Jurisdiction;  panel of arbitrators.  The regular courts, not the panel of arbitrators, has jurisdiction over disputes between aprties to an operating agreement. Olympic Mines and Development Corp., vs. Platinum Group of Metals Corp./Citinickel Mines and Development Corp. vs. Hon. Judge Beienvenido C. Blancaflor, et al./Platinum Group of Metals vs. Citinickel Mines and Development Corp. etc./Platinum Group of Metals Corporation vs. Court of Appeals and Polly C. Dy, G.R. No. 178188, G.R. No. 180674, G.R. No. 181141 and G.R. No. 183527, May 8, 2009.

Reconveyance. An action for reconveyance respects the decree of registration as incontrovertible but seeks the transfer of property, which has been wrongfully or erroneously registered in other persons’ names, to its rightful and legal owners, or to those who claim to have a better right.  Angel M. Pagaduan vs. Spouses Estanislao & Fe Posadas Ocuma, G.R. No. 176308, May 8, 2009.

Unlawful detainer. In unlawful detainer, one unlawfully withholds possession thereof after the expiration or termination of his right to hold possession under any contract, express or implied. In such case, the possession was originally lawful but became unlawful by the expiration or termination of the right to possess; hence, the issue of rightful possession is decisive for, in such action, the defendant is in actual possession and the plaintiff’s cause of action is the termination of the defendant’s right to continue in possession.

It can readily be inferred that petitioner is primarily asserting his ownership over the subject property. It should be reiterated, at the point of being repetitive, that in an unlawful detainer case, the only issue to be resolved is who between the parties is entitled to the physical or material possession of the property in dispute. The trial court and the appellate court were one in saying that respondent had overwhelmingly established its right of possession by virtue of the dacion en pago and the torrens title.

At this juncture, it may not be amiss to note that in a petition for review under Rule 45 of the Rules of Court, only questions of law may be raised for the simple reason that the Court is not a trier of facts. It is not duty-bound to analyze and weigh again the evidence considered in the proceedings below. The factual findings of the trial court, especially when adopted and affirmed by the Court of Appeals as in the present case, are final and conclusive and may not be reviewed on appeal.

In the case at bar, both the trial court and the appellate court lent more credence to the validity of the dacion en pago and respondent’s title.
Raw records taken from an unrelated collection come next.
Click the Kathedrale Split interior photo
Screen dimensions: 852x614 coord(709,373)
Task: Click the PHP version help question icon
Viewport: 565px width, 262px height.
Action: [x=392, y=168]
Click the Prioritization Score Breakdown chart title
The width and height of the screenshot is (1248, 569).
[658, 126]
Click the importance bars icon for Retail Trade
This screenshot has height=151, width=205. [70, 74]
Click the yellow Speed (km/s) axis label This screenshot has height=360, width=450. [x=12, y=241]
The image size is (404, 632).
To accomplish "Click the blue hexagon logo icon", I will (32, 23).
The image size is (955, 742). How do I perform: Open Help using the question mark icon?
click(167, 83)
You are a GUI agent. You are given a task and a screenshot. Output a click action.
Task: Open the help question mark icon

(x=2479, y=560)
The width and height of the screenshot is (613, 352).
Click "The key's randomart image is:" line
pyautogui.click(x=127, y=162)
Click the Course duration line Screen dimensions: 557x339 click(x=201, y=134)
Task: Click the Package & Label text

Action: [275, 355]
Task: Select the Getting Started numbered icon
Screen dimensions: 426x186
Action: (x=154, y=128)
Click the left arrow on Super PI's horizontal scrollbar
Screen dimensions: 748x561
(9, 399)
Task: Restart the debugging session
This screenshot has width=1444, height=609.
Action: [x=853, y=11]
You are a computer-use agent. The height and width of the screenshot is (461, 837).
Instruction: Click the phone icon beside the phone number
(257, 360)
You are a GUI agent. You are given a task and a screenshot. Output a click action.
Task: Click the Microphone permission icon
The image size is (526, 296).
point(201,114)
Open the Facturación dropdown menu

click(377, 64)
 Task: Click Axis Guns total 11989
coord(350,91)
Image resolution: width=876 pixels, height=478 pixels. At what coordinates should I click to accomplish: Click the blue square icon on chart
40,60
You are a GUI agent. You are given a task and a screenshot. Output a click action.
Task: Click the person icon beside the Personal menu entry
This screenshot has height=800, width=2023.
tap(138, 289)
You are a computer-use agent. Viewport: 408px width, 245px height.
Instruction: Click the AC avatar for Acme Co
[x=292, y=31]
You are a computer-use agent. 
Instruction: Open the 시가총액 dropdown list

This determination, however, is regarded merely as provisional. It is a settled doctrine that courts in ejectment cases may determine questions of ownership whenever necessary to decide the question of possession. In any case, we sustain the finding that the respondents have the better right to possess the subject property.

Well-established is the rule that if possession is by tolerance as has been alleged in the complaint such possession becomes illegal upon demand to vacate, with the possessor refusing to comply with such demand. Samuel Malabanan vs. Rural Bank of Cabuyao, Inc.G.R. No. 163495, May 8, 2009.